A group of shy sharks shine bright – in green – perhaps as a way of finding mates underneath the waters, reveals an exciting U.S. study.

The deep waters are the best places to experience darkness in daytime. Although the amount of light, including sunlight, that penetrates the waters depends on water depth and the level of light, in general, sunlight is significantly decreased once the waters are more than 200 meters (656 feet) deep. Meanwhile, no light goes through the aphotic zone, which is already 1,000 meters (3,281 feet).

The decreased penetration of light may be one of the reasons why "glowing" marine species such as sharks and turtles are hardly studied until today.

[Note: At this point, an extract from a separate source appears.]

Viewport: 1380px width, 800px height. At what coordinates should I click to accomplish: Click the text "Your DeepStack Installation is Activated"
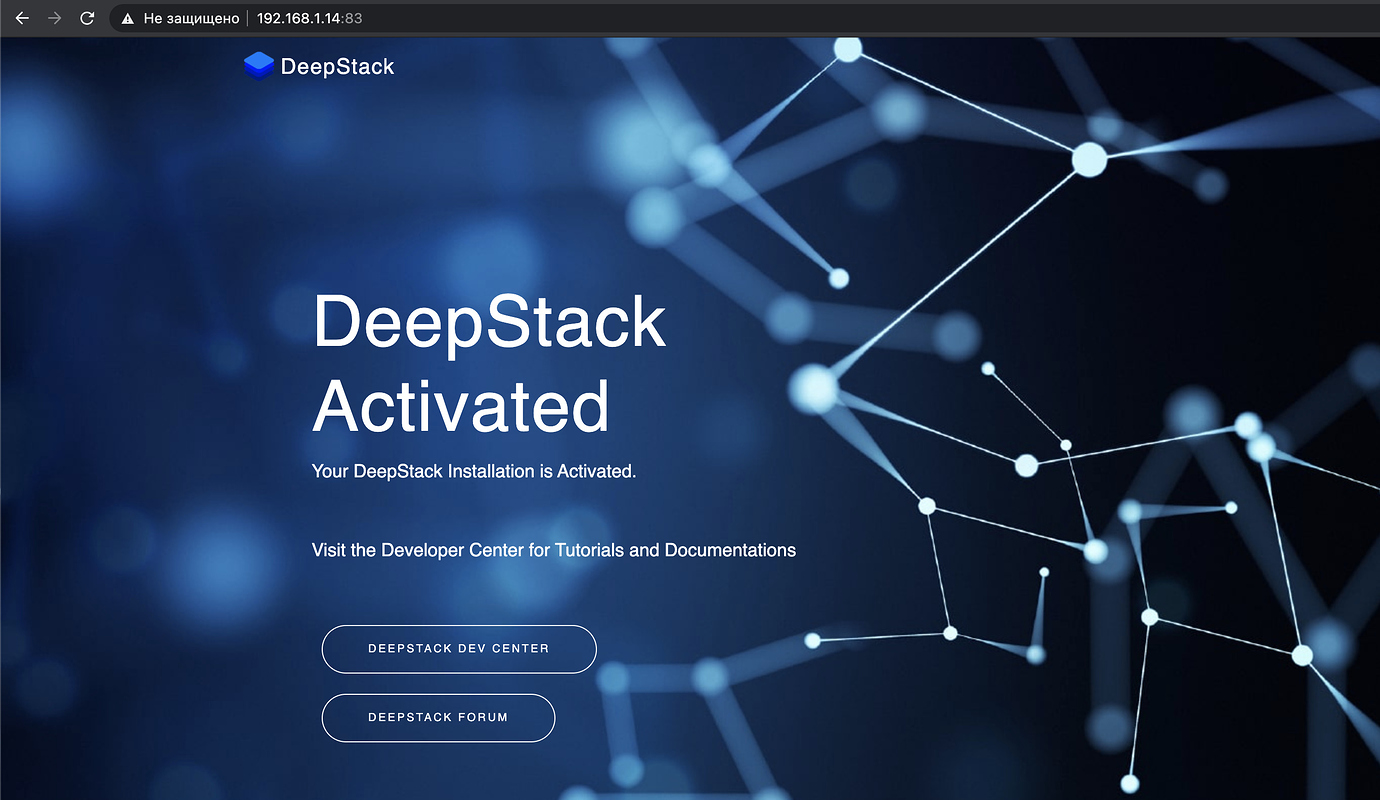pyautogui.click(x=473, y=471)
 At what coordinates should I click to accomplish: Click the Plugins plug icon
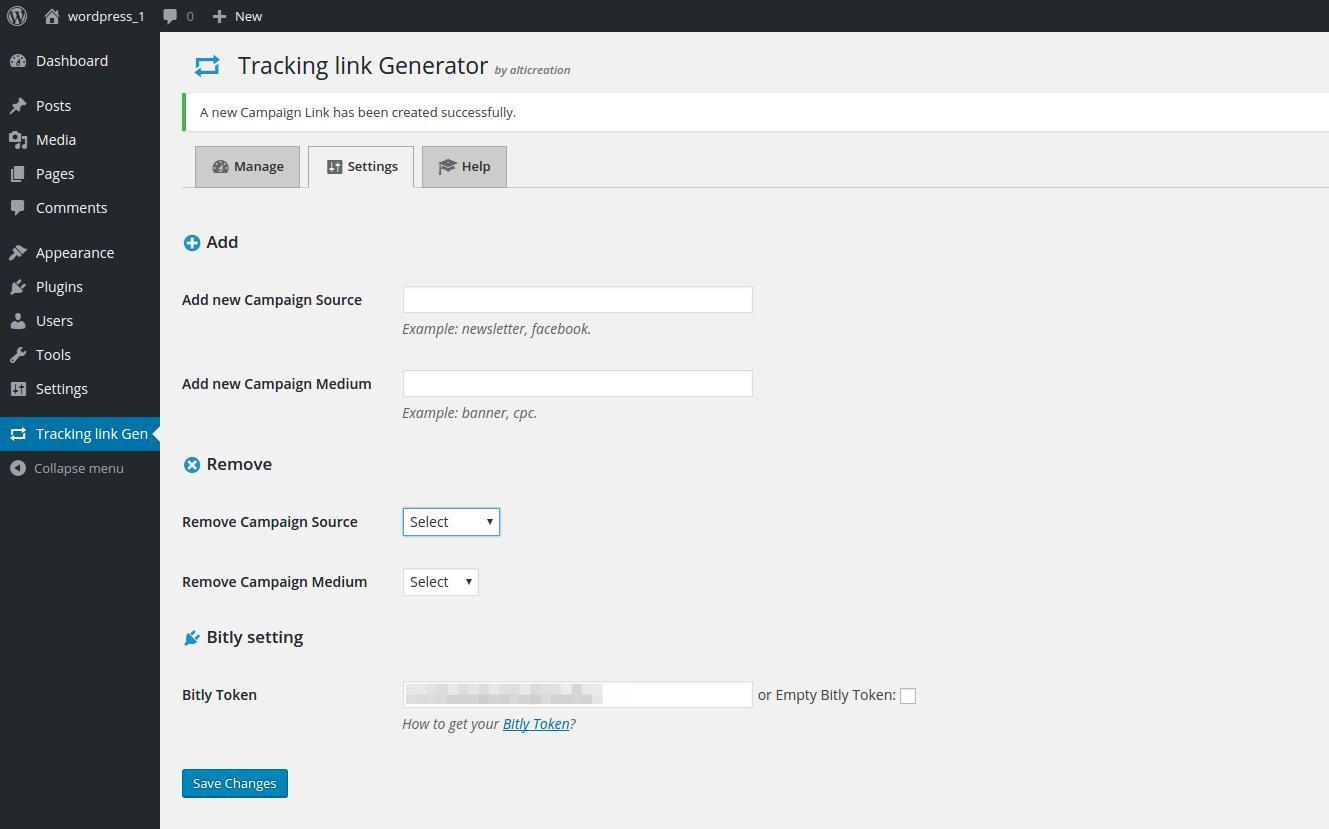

U.S. marine researchers have studied the phenomenon of biofluorescence on two shark species namely swell shark (Cephaloscyllium ventriosum) and chain catshark (Scyliorhinus rotifer) and learned not only how these animals exhibit biofluorescence but also how they show it differently depending on their sex and type.

The animals in spotlight are small catshark species that like to spend most of their time around 500 meters (1640 feet) under the waters. Because of the distance from the surface, only blue light reaches the sharks' habitats, and they don't emit blue but rather green through their skin.

To understand how this happens, the researchers then studied the animals' retinas, and they discovered that they possess long rods that allow sharks to see clearly despite insufficient light, as well as one cone that can detect shades of blue and green.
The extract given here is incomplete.